In fact the investigating S. I. himself pointed out the necessity of collecting further details regarding such lcans, I have carefully scrutinised the case diary but I do not find that any further investigation was directed towards this object. In fact the police seem, to have completely ignored the necessity of ascertaining who were the other creditors of the Petitioner's father and what were the amounts paid to them in discharge of their lcans. Collection of such materials should not have been difficult because such a large sum of money as Rs. 8,000/- could not have been given without proper receipt.

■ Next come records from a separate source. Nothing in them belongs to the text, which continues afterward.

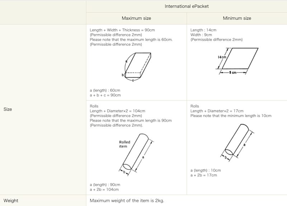Image resolution: width=287 pixels, height=206 pixels.
Task: Click the 'Width : 9cm' text
Action: [x=201, y=35]
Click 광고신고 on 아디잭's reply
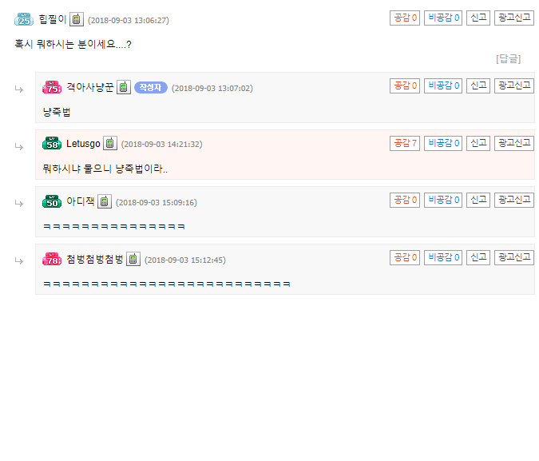This screenshot has width=539, height=461. [x=514, y=200]
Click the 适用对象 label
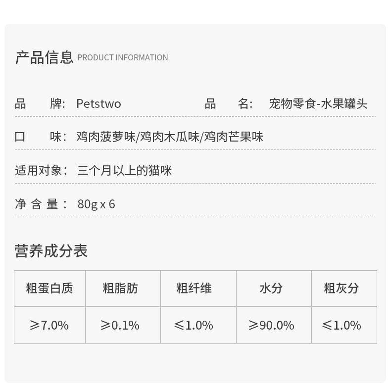This screenshot has width=391, height=388. [41, 171]
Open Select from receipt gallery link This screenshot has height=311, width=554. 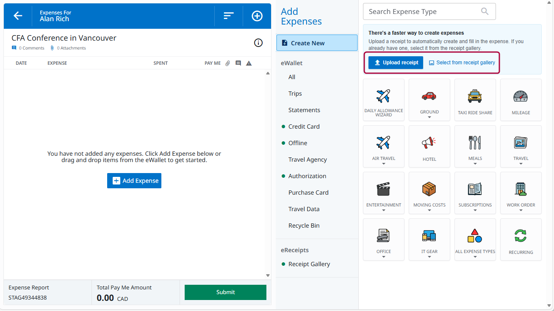462,62
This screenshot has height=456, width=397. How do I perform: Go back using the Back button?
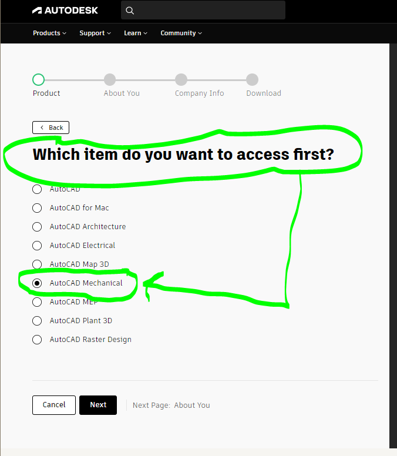51,128
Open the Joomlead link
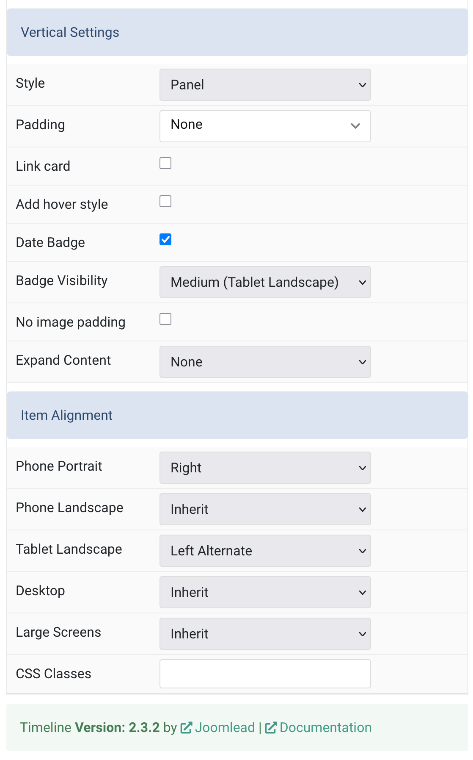The image size is (473, 760). pos(225,728)
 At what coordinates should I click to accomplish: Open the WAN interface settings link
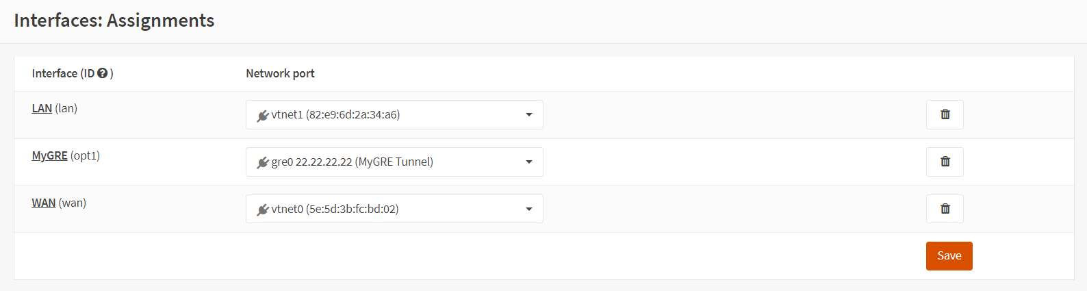(43, 203)
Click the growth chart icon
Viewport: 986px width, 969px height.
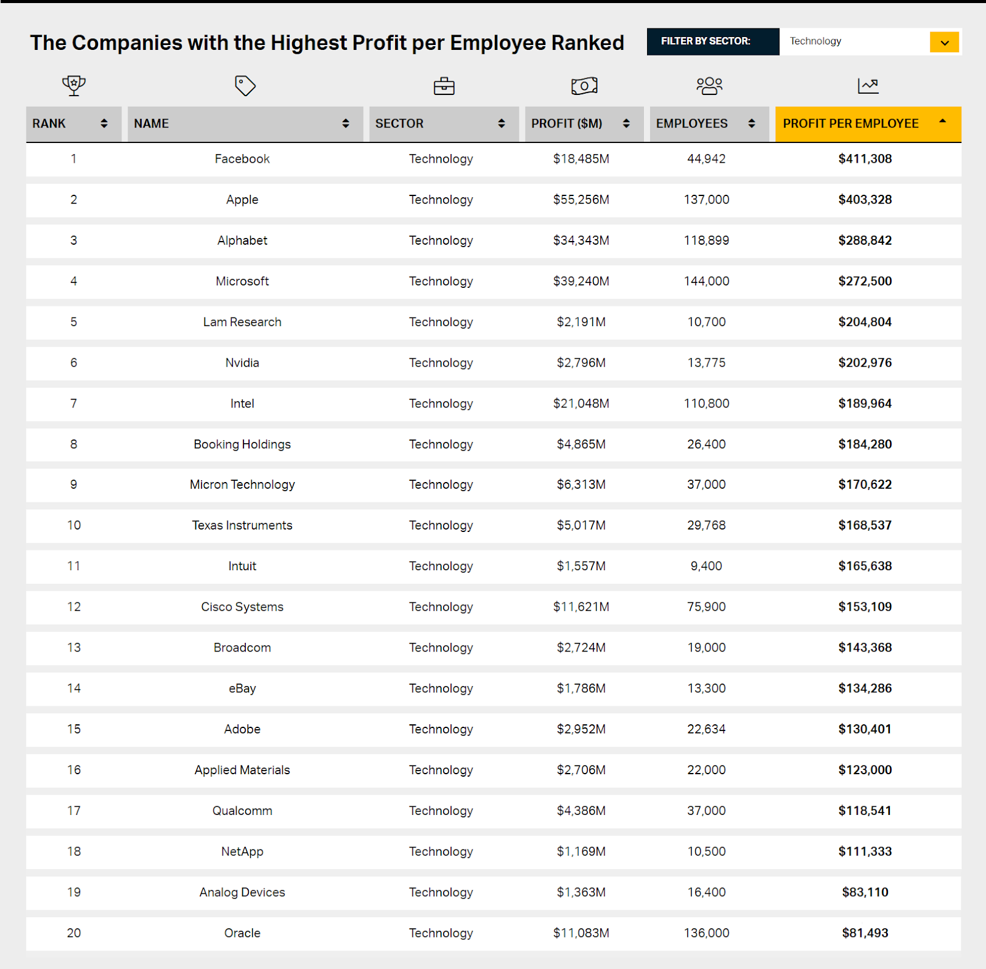pyautogui.click(x=868, y=86)
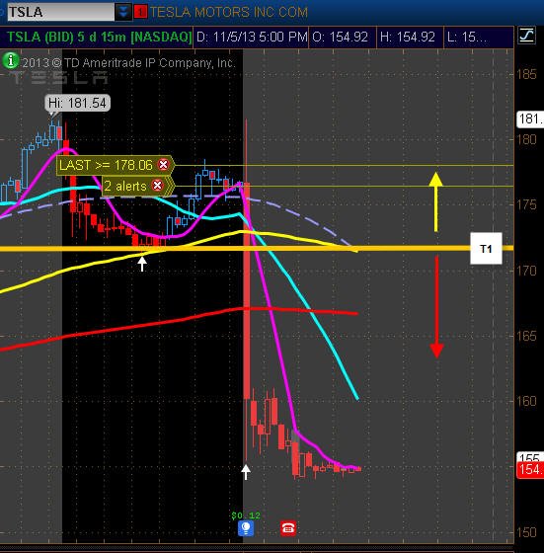Click the red telephone conference call icon

(x=287, y=528)
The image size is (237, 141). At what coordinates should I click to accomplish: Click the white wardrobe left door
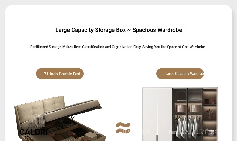click(x=150, y=115)
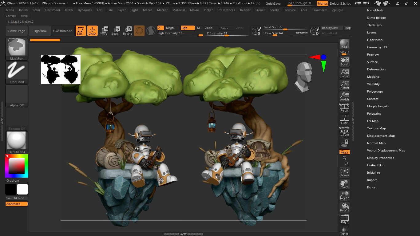This screenshot has height=236, width=420.
Task: Select the MaskPen brush
Action: (16, 48)
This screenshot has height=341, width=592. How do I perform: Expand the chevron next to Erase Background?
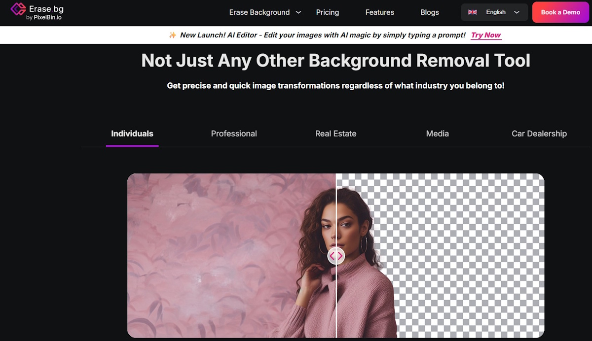(298, 12)
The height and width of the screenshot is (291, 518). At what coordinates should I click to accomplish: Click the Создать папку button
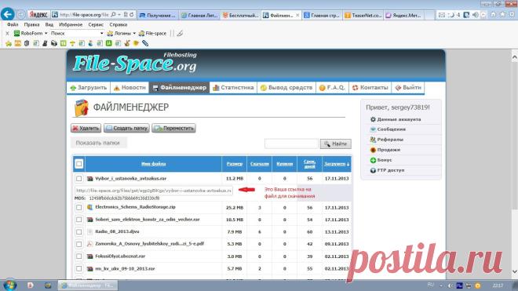126,128
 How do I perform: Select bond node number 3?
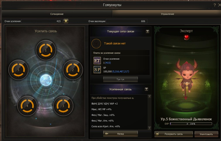click(63, 106)
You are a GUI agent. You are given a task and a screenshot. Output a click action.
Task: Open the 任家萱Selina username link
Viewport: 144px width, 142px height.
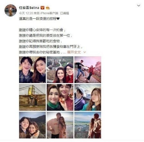(29, 8)
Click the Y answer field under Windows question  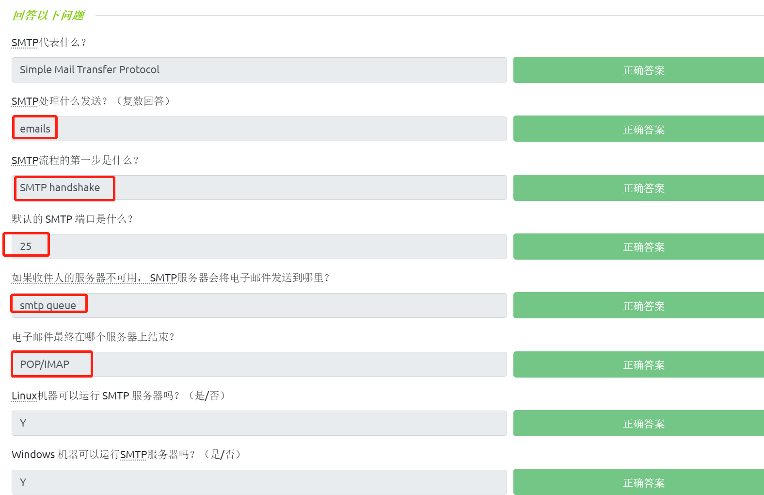[259, 482]
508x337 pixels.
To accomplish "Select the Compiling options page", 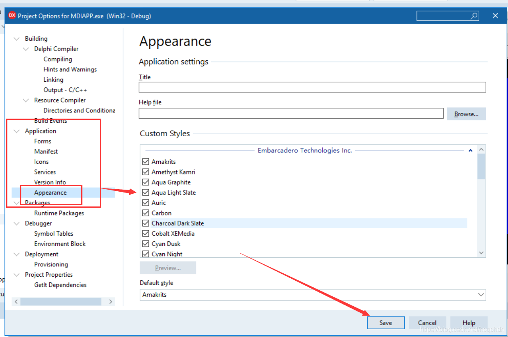I will click(57, 59).
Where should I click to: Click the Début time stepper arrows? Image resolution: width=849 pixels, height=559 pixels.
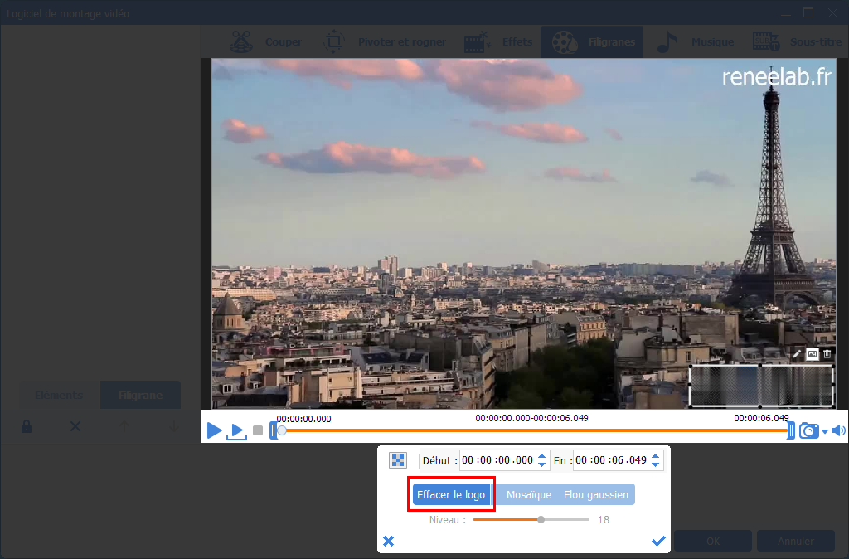click(x=542, y=460)
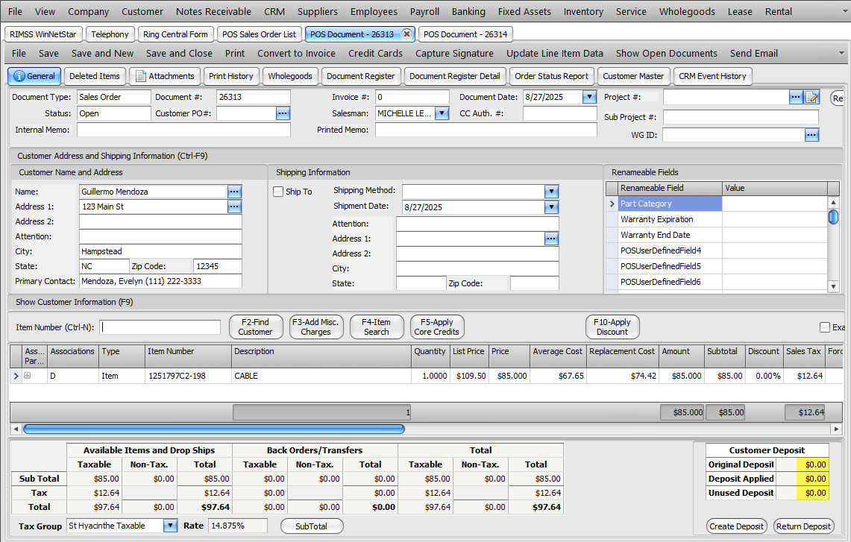Click the ellipsis button next to Customer PO#

283,113
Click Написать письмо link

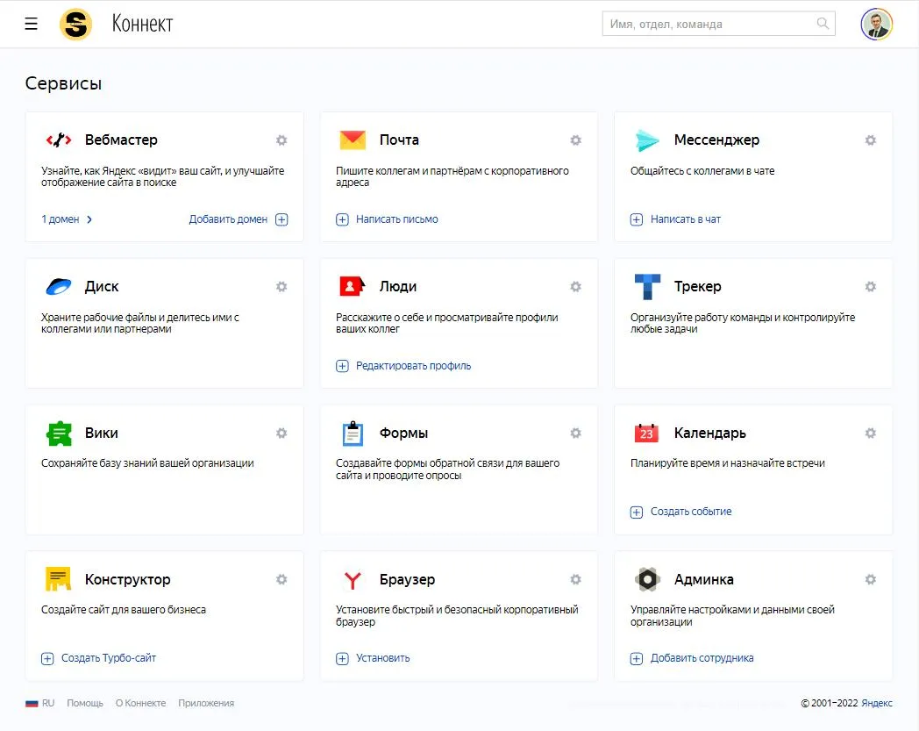tap(396, 219)
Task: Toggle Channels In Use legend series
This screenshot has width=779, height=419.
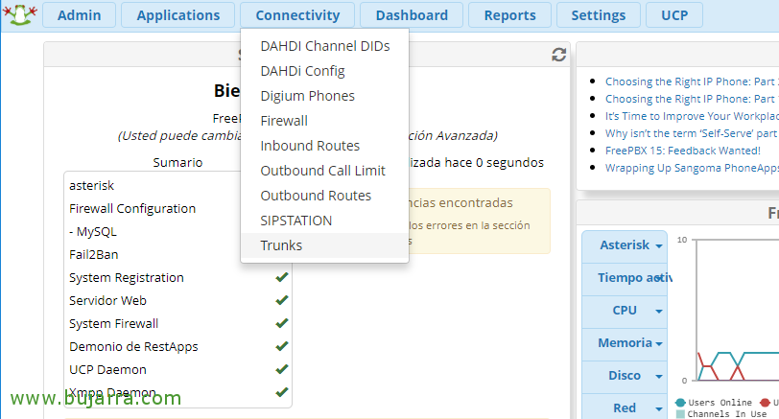Action: pyautogui.click(x=721, y=414)
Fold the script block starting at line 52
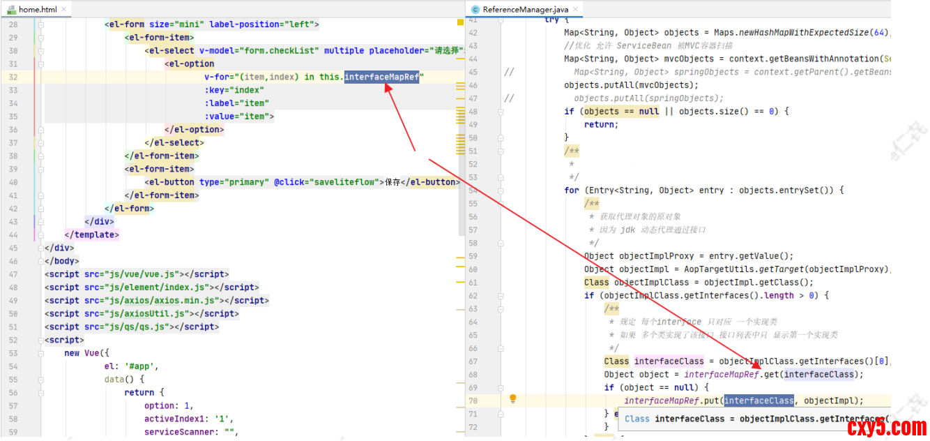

For 'some inexplicable reason the investigation of this case was not carefully done in respect of this aspect of the case. 6. The result is that there is practically nothing to discredit the Petitioner's statement that the said sum was part of the sale proceeds of his ancestral home at Bhubaneswar. The learned District Magistrate thought that if the said sum had been acquired by honest means he would have surely kept it in the Imperial Bank at Cuttack or some other reliable Bank. There is doubtless some force in this observation. But one has to remember that the Petitioner was then serving in a far off place like Sundargarh where banking facilities were not available. Moreover as stated by him he wanted to keep a largo sum of money in ready cash so that he may buy a second hand car whenever a good car comes to his notice. This explanation seems prima facie reasonable. 7. I therefore see no reason why the said sum which admittedly recovered from the possession of the Petitioner should not be returned to him. The order of the District Magistrate is therefore set aside and it is directed that the sum of Rs. 13,600/2/- be returned to the Petitioner. Ray, C.J. 8. I agree.